What is needed | Write out every entry exactly as it appears, omitting the pictures.
━━━ Working data ━━━
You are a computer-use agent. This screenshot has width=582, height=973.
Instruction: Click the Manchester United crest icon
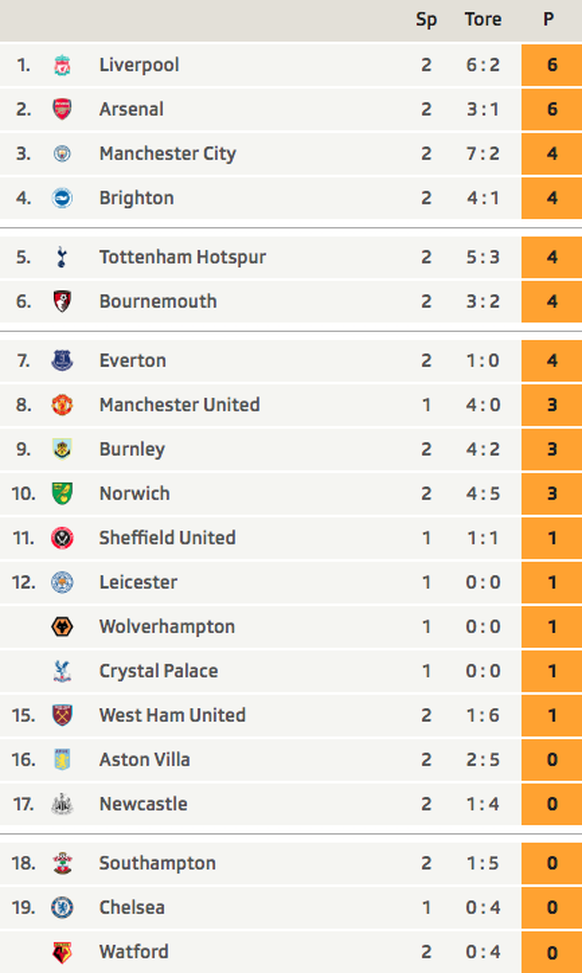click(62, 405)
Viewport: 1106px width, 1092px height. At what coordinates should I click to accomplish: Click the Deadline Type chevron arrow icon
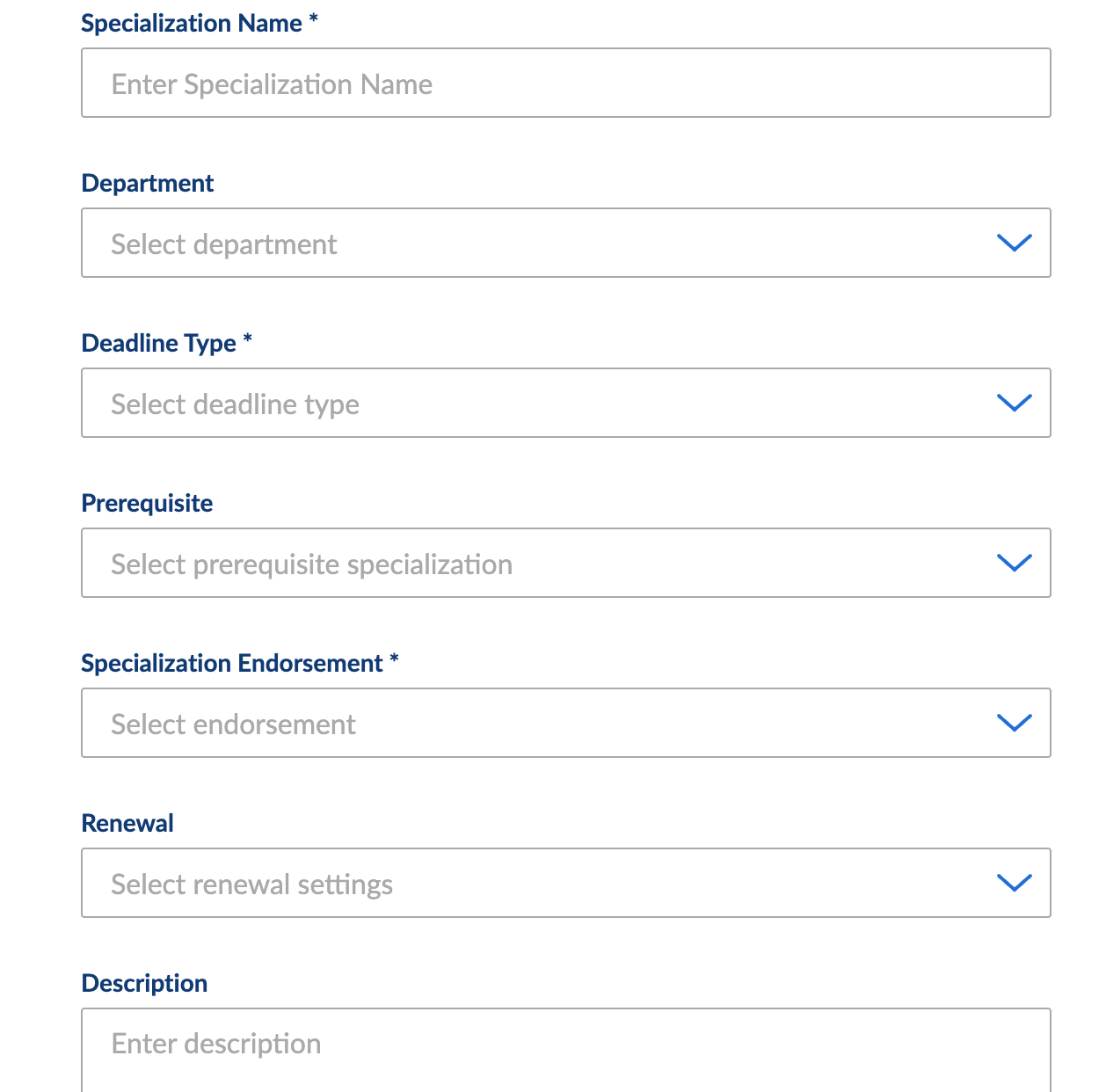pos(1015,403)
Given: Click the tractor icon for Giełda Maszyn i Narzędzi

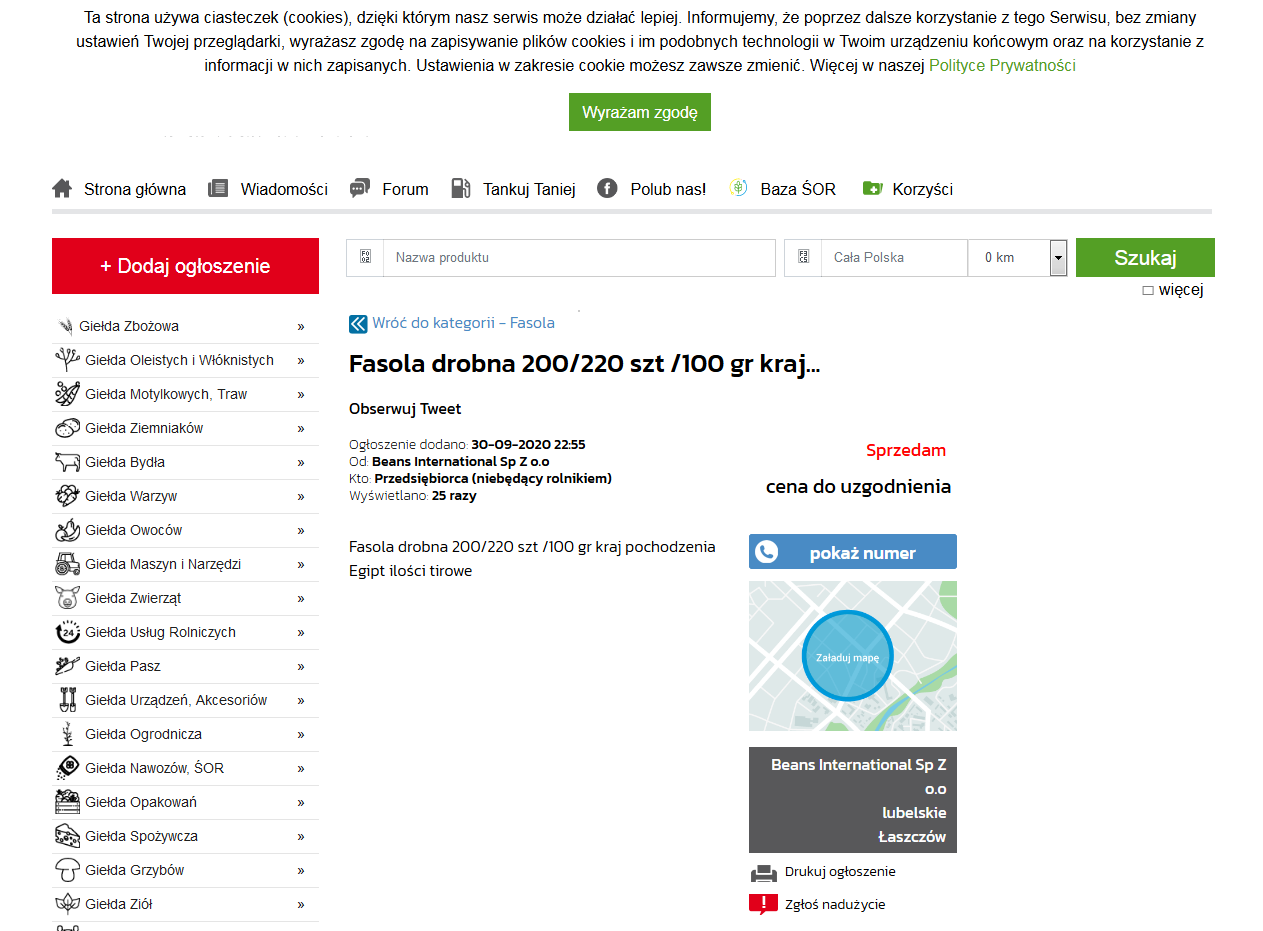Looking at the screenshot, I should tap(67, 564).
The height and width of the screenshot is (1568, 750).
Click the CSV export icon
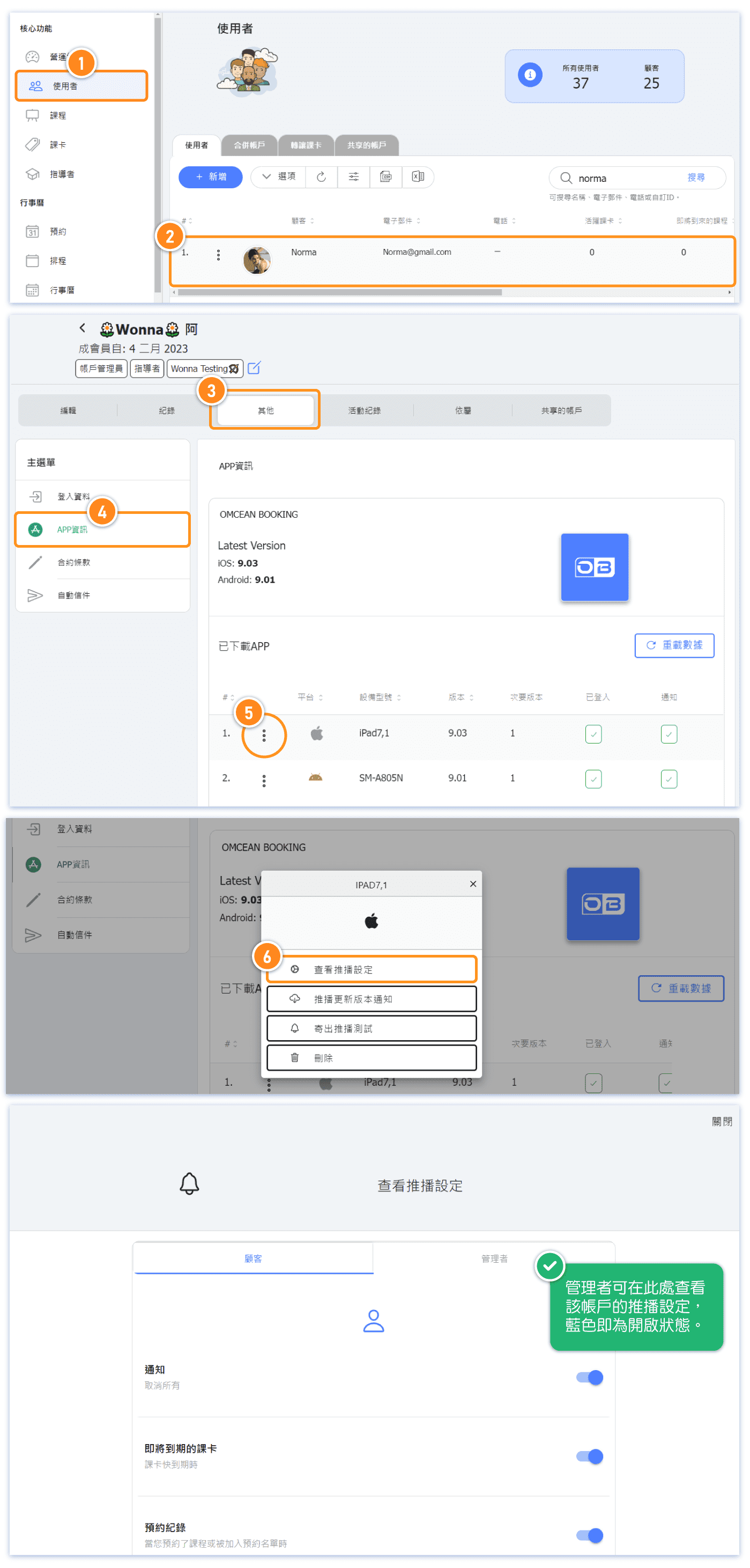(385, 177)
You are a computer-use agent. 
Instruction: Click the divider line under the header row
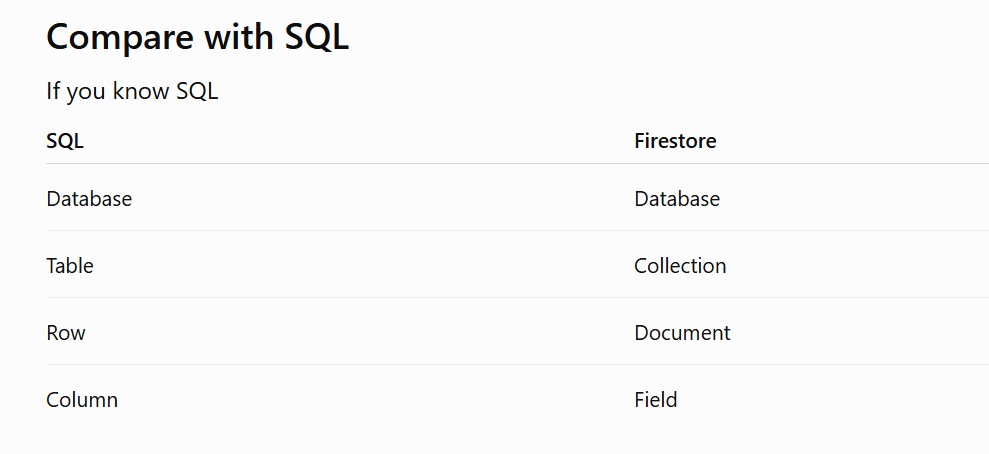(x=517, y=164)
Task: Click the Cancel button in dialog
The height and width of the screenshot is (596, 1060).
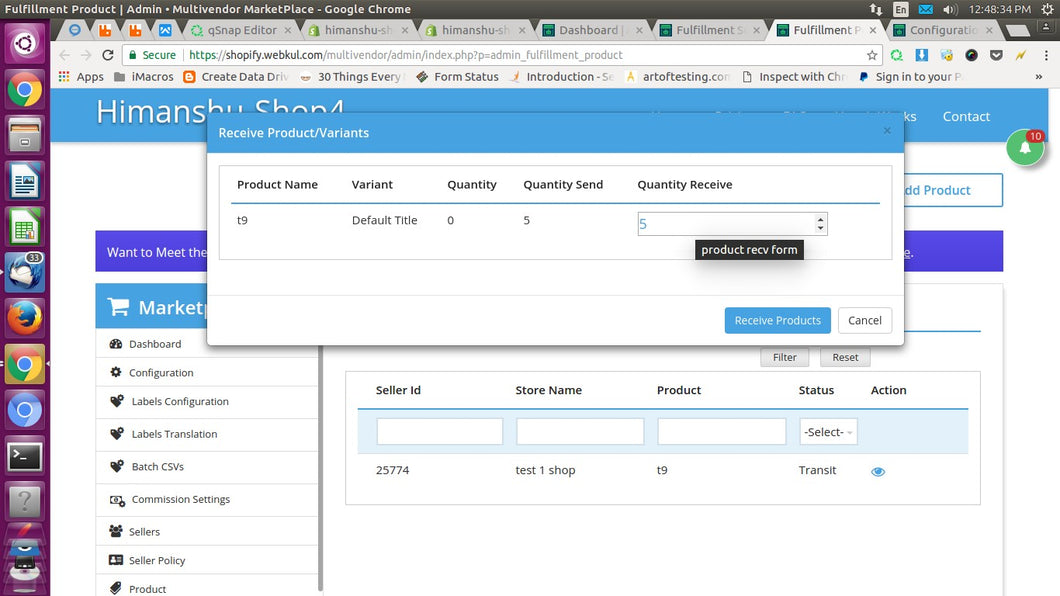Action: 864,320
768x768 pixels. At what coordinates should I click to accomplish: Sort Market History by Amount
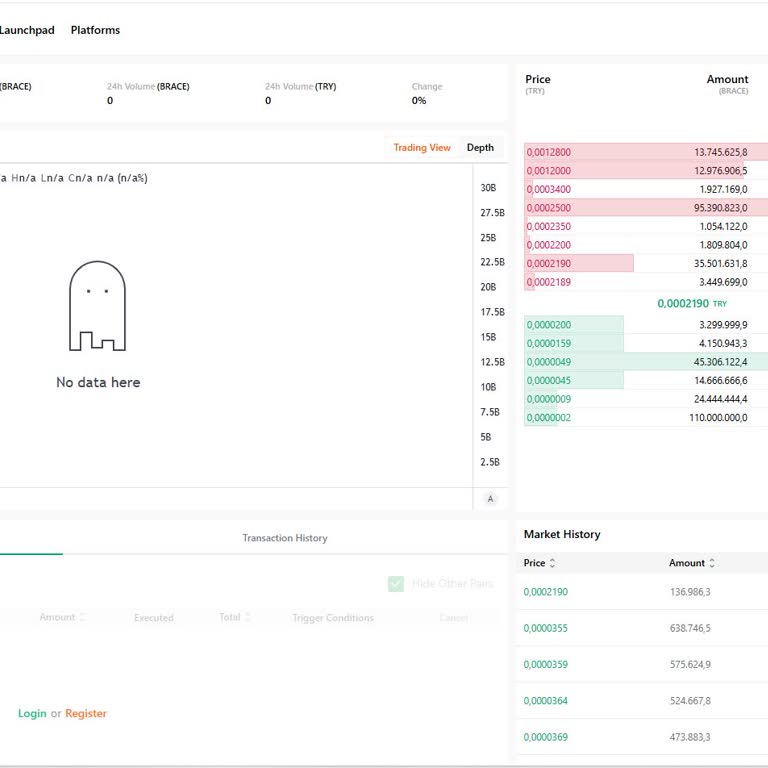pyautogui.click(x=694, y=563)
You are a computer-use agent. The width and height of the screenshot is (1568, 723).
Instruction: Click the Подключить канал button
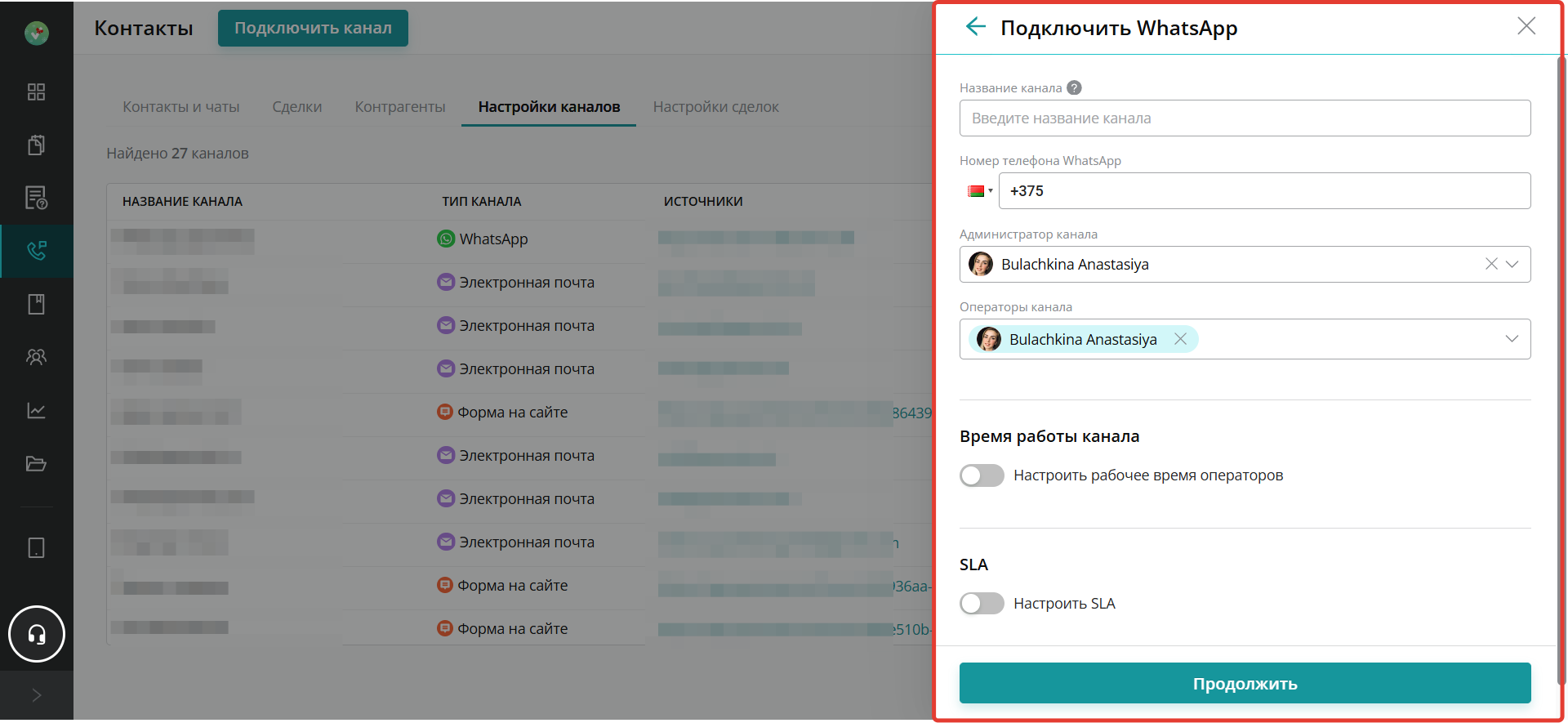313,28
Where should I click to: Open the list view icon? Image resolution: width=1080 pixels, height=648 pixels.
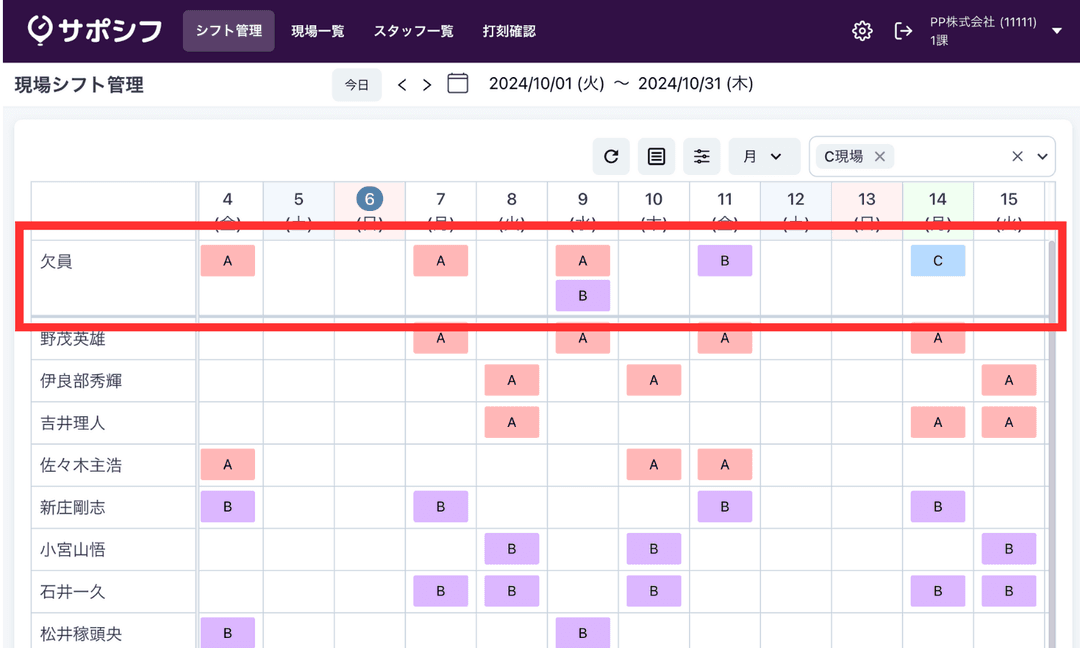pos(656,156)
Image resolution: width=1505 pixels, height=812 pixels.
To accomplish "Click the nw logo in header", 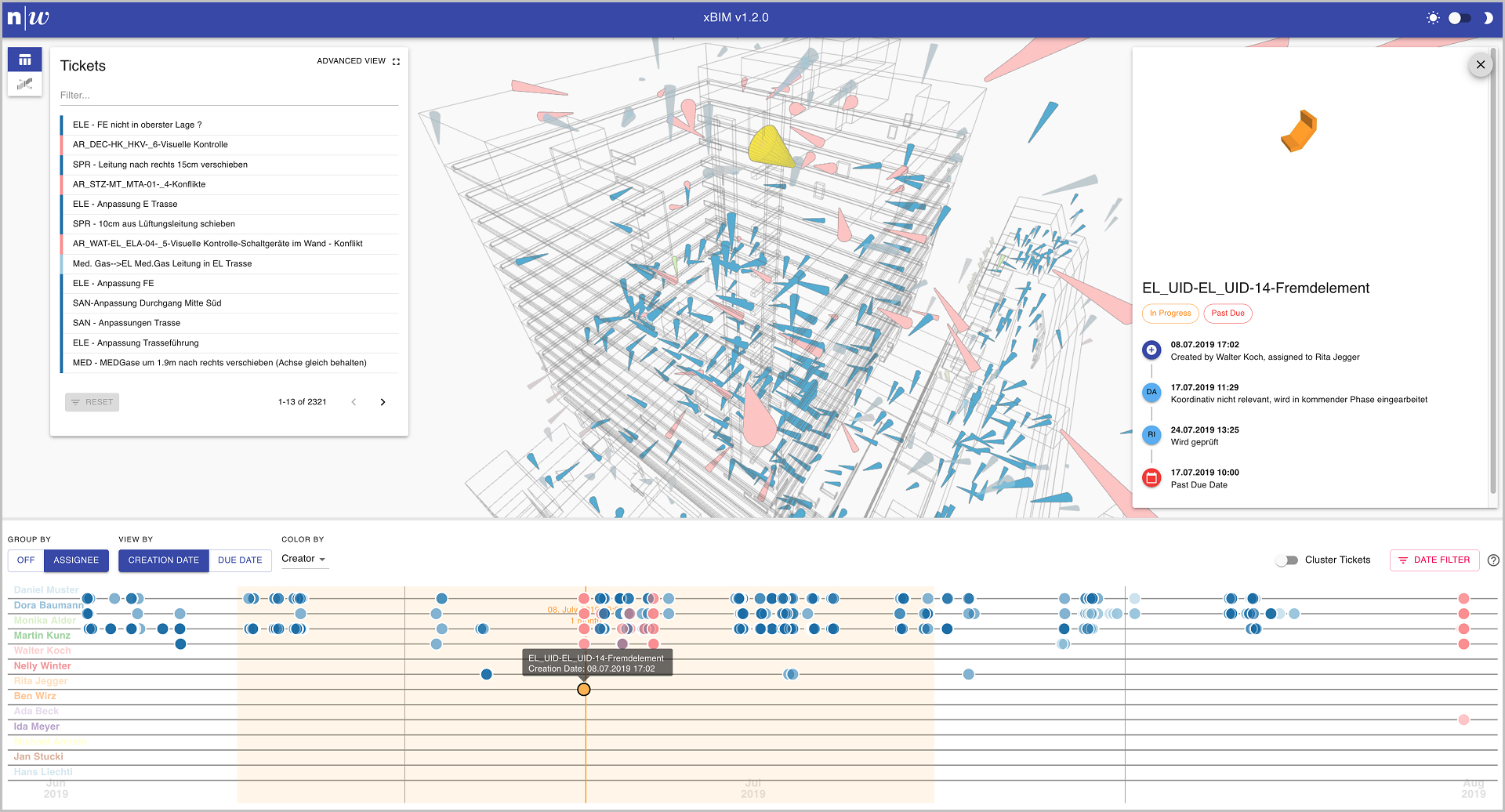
━━━
Task output |
You are a computer-use agent. This screenshot has width=582, height=973.
Instruction: Click the Manchester United crest icon
click(62, 405)
Viewport: 1106px width, 1092px height. At what coordinates should I click to accomplish: Click the Deadline Type chevron arrow icon
pos(1015,403)
Given: Click the tractor icon for Giełda Maszyn i Narzędzi

Looking at the screenshot, I should tap(67, 564).
The height and width of the screenshot is (1568, 750).
Click the CSV export icon
(385, 177)
You are a computer-use agent. 
Instruction: Click the divider line under the header row
(x=517, y=164)
Task: Click the Cancel button in dialog
The height and width of the screenshot is (596, 1060).
Action: 864,320
768x768 pixels. At what coordinates should I click to accomplish: Sort Market History by Amount
pyautogui.click(x=694, y=563)
You are a computer-use agent. The width and height of the screenshot is (1568, 723).
Instruction: Click the Подключить канал button
313,28
Where should I click to: Open the list view icon? Image resolution: width=1080 pixels, height=648 pixels.
pos(656,156)
Image resolution: width=1505 pixels, height=812 pixels.
To accomplish "Click the nw logo in header", 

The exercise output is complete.